Cracking The Cool Code
By Julia Boorstin

(FORTUNE Small Business) – It was once de rigueur for a business with aspirations to coolness to dispatch an army of teenaged cool hunters to discover the next big thing. Sadly, once the in thing was found, it was often already out. Now there is a new, more dependable approach, according to Tina Wells, the 24-year-old CEO of Buzz Marketing, who says companies are best off bringing teens inside their business as consultants. There are more than 33 million 12- to 19-year-old Americans, who last year spent $175 billion, according to Illinois-based Teenage Research Unlimited. And their economic impact goes beyond dollars doled out. "Teens influence their parents, who want to remain cool, as well as their younger siblings, who want to be just like them," says Wells. Buzz Marketing uses a network of 9,000 teens to help companies strategize about how to make a product, or a company, cool from the get-go. Here are three small businesses that Wells says are smartly applying these emerging teen-tactics. — JULIA BOORSTIN

TONY + TINA COSMETICS The seven-year-old, twentysomething-focused brand with $6 million in annual revenues wanted to grow its teen market.

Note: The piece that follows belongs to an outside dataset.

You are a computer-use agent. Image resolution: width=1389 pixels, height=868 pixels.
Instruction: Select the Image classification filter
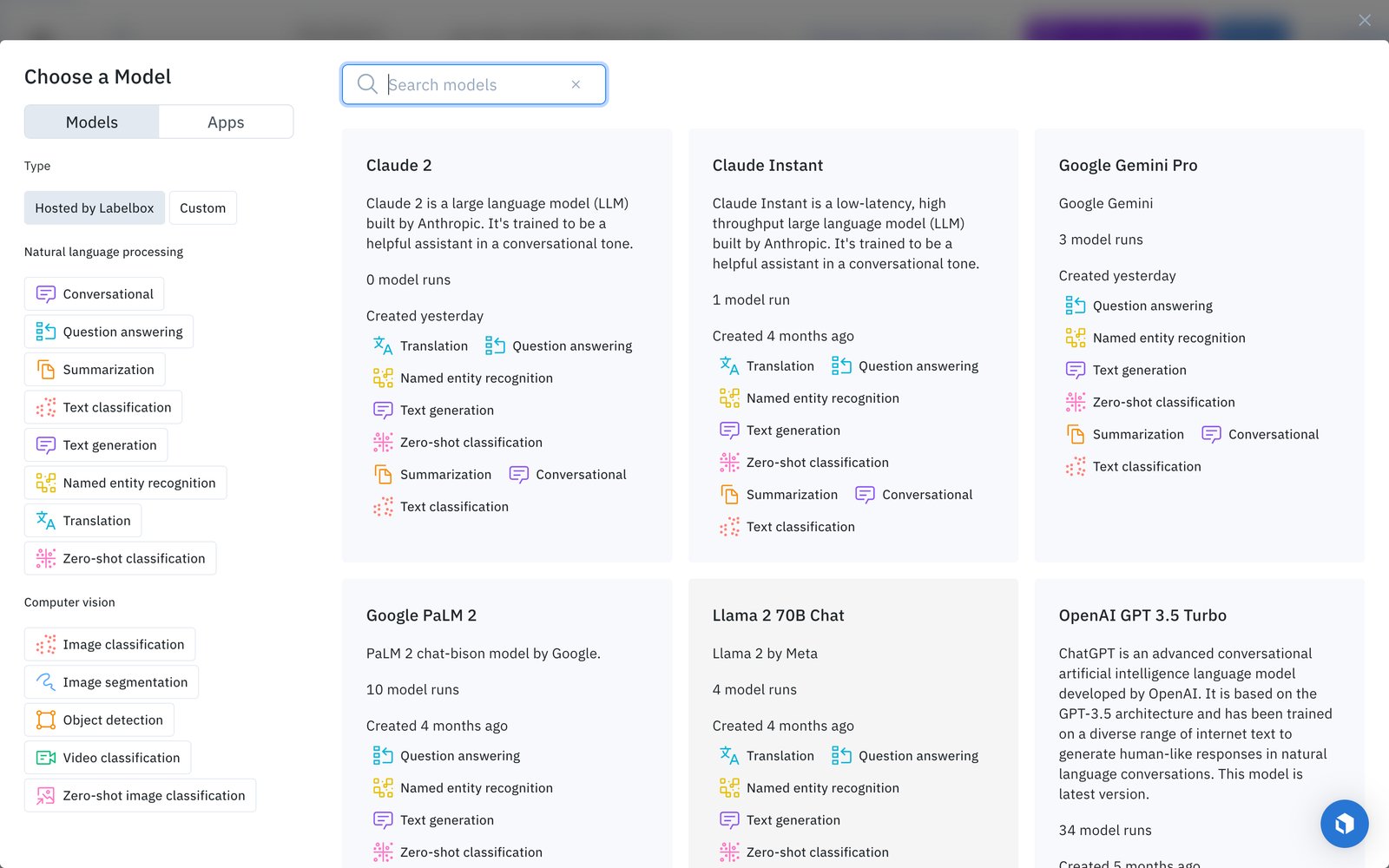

TACTIC: Target influentials. The Manhattan-based company selected 50 popular high school girls, who each interact with at least 100 kids a day, to wear and talk about their makeup. These "influentials" are the well-connected 10% of the population that leads teen trends. After three weeks, traffic on the company's website shot up 25%, and the lip gloss the teens wore became Tony + Tina's top seller.

ZAZZLE.COM Launched in June 2003, the website allows customers to design T-shirts, posters, and cards for themselves or to sell on the site's online marketplace.

TACTIC: Extreme customization. >Teens want their purchases to be a do-it-yourself experience. Which is why Zazzle co-founder Matt Wilsey attempted to make the products as customizable as possible, allowing users to design every aspect of the shirts and posters they buy. "Independence-seeking teenagers are especially resistant to the cookie-cutter looks and products big companies sell," says Wilsey, whose company is based in Palo Alto. In its first year, Zazzle.com's revenues ballooned to $10 million.

HIP-E Kent Savage's son said he wanted an iMac. So the CEO of Digital Lifestyles Group, a company that sells PCs, consulted with 100 teens to design a PC that looked just as stylish as the Apple product.

TACTIC: Experiential marketing. Savage learned that you can't tell teens what to buy; they like to "discover" it for themselves. The CEO sent prototypes on Ashlee Simpson's 26-mall tour and left the computers, called Hip-e's, in mall kiosks for kids to try. It worked: Before the computer shipped in November, the website had more than 1.5 million hits and a steady stream of advance sales.